▸ PROBLEM DETAILS
Reproduce only what runs from the line containing "Task: Click the Select All corner triangle" to the line containing "This screenshot has height=206, width=352." in the records below, inclusive. Keep it exact, and keep the pictures out.

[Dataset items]
★ ★ ★ ★ ★ ★ ★
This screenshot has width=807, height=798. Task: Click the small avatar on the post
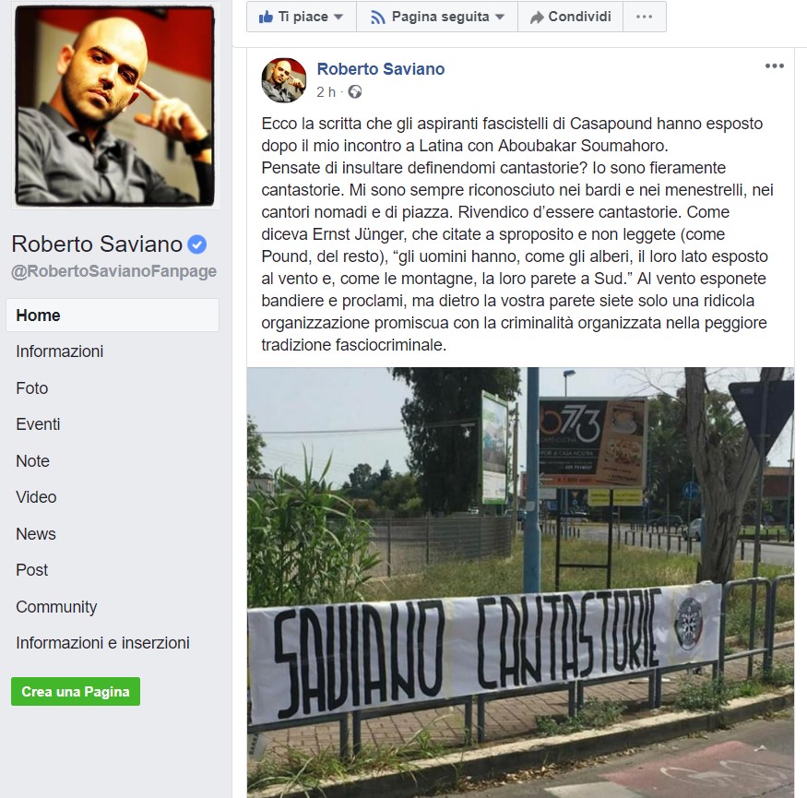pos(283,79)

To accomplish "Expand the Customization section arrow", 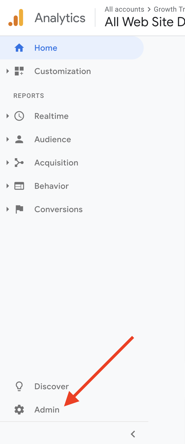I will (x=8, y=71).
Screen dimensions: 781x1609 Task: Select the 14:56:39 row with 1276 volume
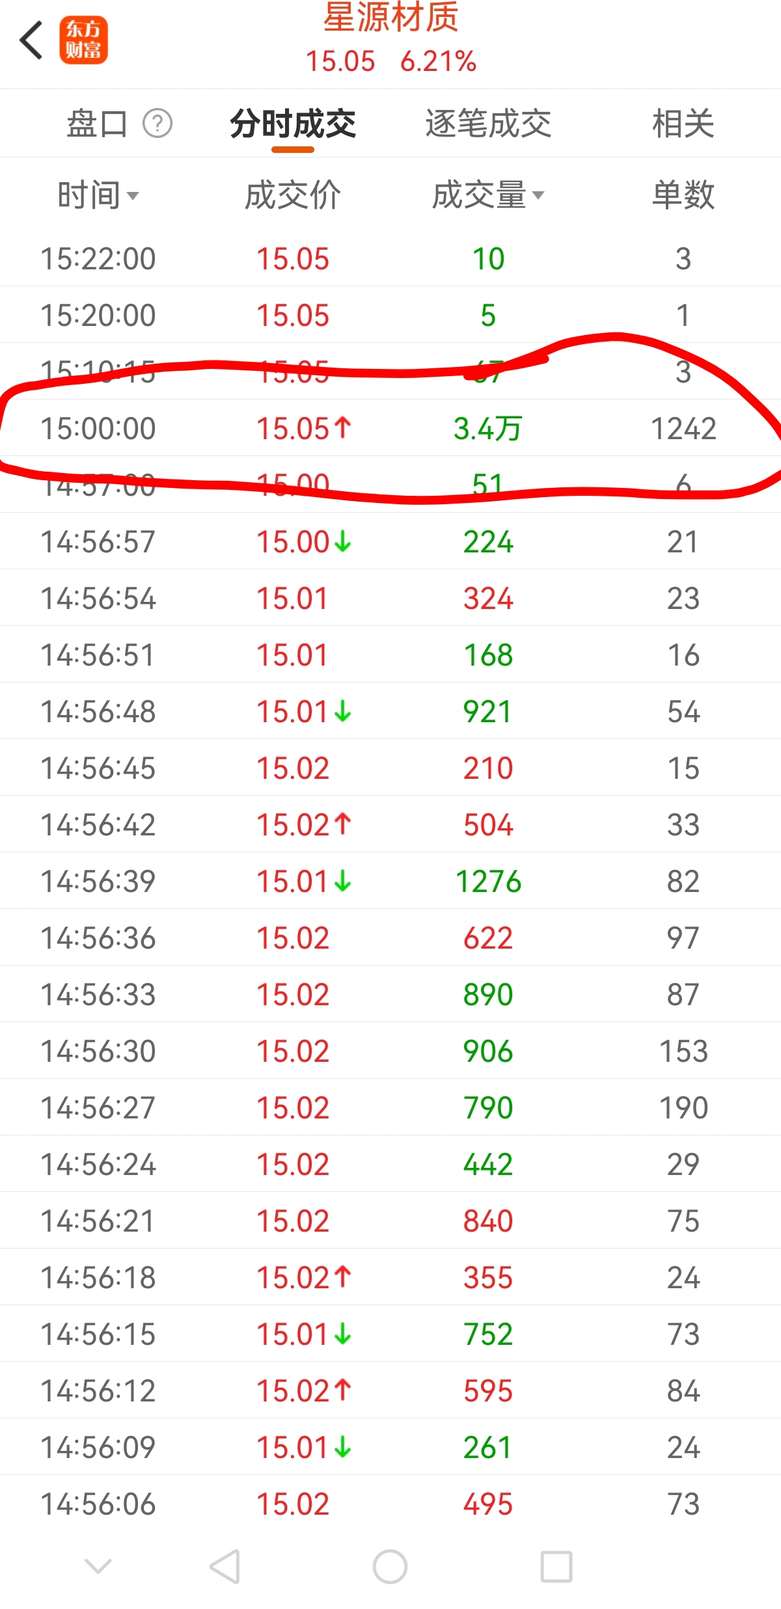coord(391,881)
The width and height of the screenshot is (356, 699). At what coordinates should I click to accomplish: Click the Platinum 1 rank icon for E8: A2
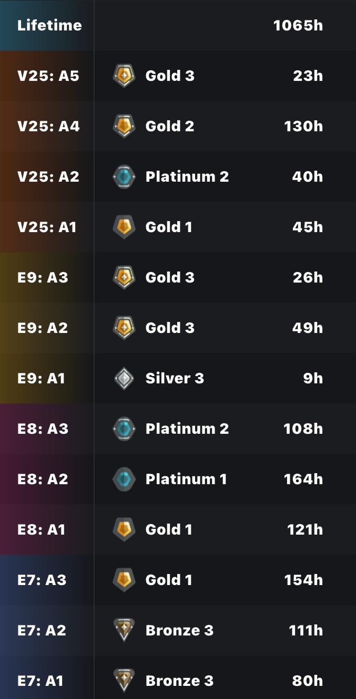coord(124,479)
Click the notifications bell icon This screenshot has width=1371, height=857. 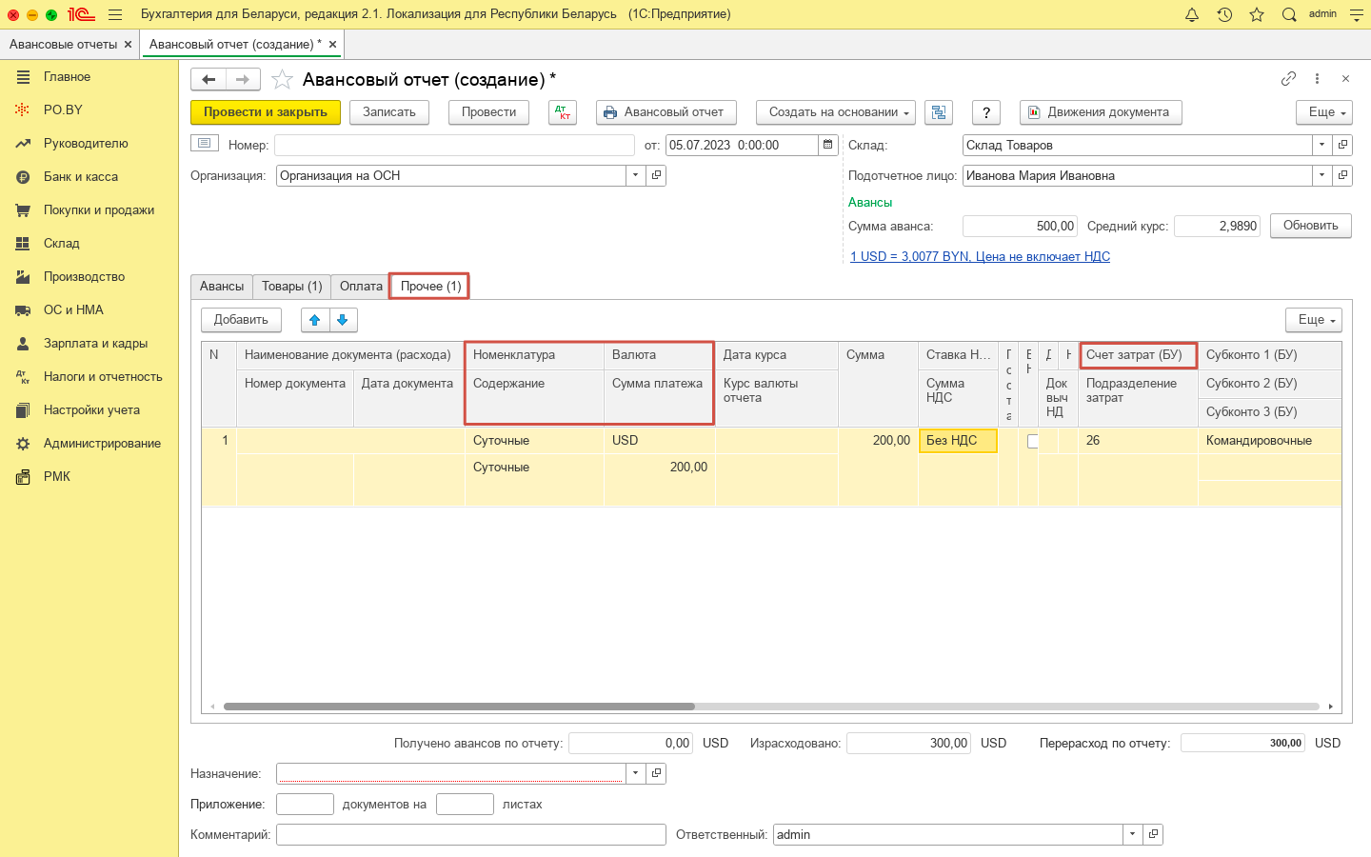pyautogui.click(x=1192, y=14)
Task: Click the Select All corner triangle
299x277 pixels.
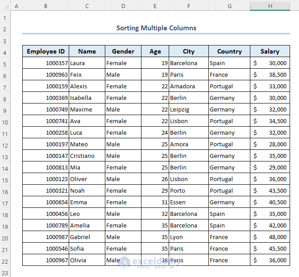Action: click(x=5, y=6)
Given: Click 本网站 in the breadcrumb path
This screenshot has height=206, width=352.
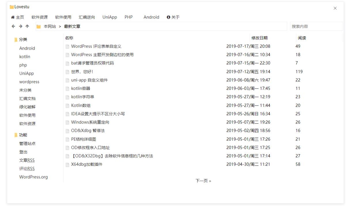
★ ★ ★ ★ ★ ★ ★
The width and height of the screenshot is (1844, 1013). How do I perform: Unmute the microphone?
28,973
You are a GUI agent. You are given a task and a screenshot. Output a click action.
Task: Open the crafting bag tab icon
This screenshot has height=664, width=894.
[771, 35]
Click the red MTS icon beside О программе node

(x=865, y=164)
★ ★ ★ ★ ★ ★ ★
▸ WRITTEN SOLUTION
Task: Click the Select All corner triangle
299x277 pixels.
Action: click(x=5, y=6)
Given: Click 本网站 in the breadcrumb path
This screenshot has height=206, width=352.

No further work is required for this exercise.